(a) Deleting the defined term and definition of Major Depository Institution
Subsidiary in its entirety.
(b) Replacing the colon immediately after the defined term Protected Purchaser with a
comma.
(c) Deleting and restating the definition of Company Request and Company Order in its entirety and
replacing it with the following:
Company Request and Company Order mean, respectively, a written request or order,
as the case may be, signed in the name of the Company by any of the Chairman of the Board of Directors and Chief Executive Officer, a Vice Chairman, the President and Chief Operating Officer, a Vice President, the Treasurer, an Assistant Treasurer,
the Secretary or an Assistant Secretary, of the Company, and delivered to the Trustee.
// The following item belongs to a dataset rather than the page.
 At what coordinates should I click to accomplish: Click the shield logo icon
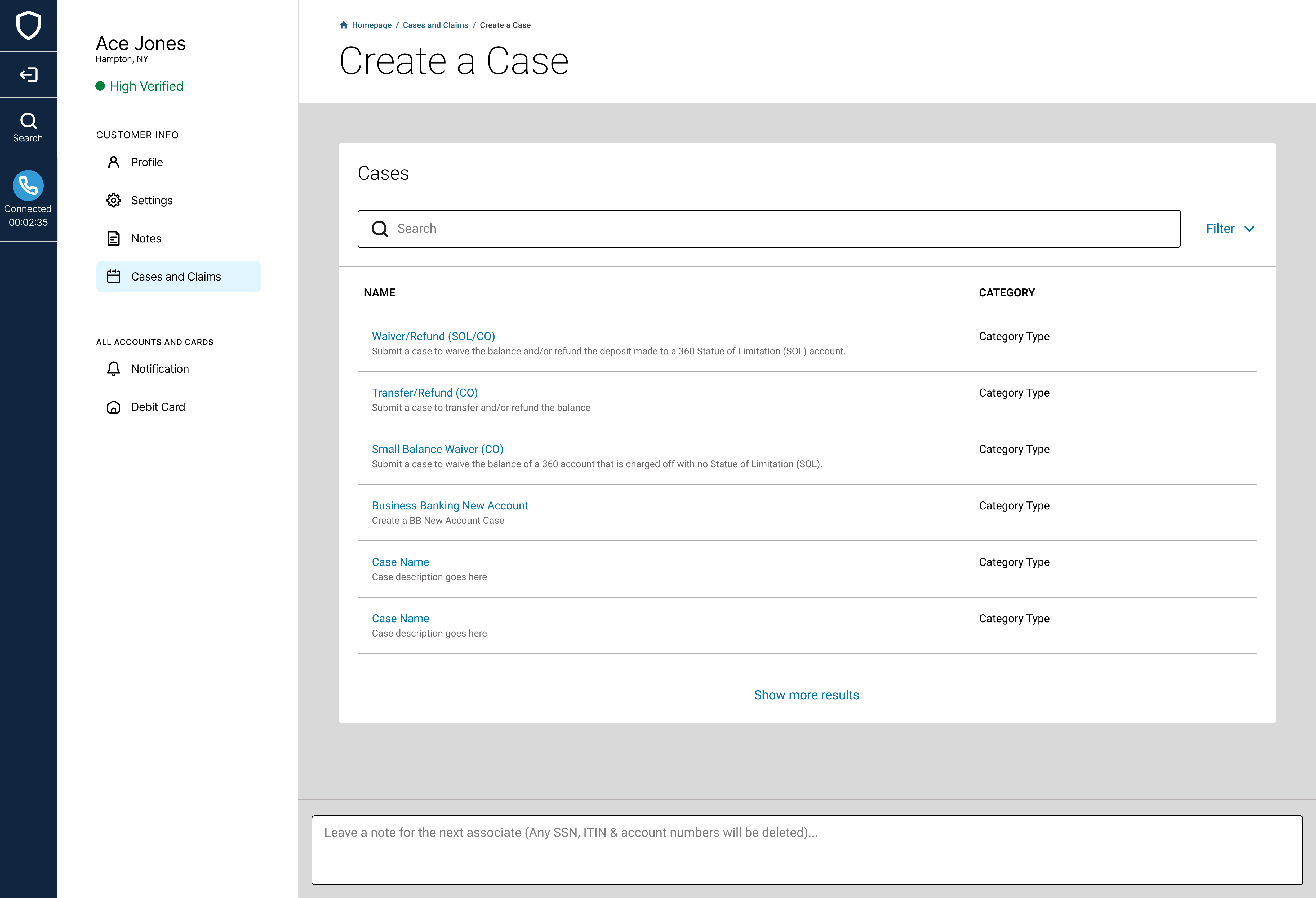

(d) Deleting and restating the definition of
Officers Certificate in its entirety and replacing it with the following:
(e) Officers Certificate
means a certificate signed by any of the Chairman of the Board and Chief Executive Officer, a Vice Chairman, the President and Chief Operating Officer, any Vice President, the Treasurer, any Assistant Treasurer, the Secretary or an Assistant
Secretary of the Company, that complies with the requirements of Section 314(e) of the Trust Indenture Act and is delivered to the Trustee.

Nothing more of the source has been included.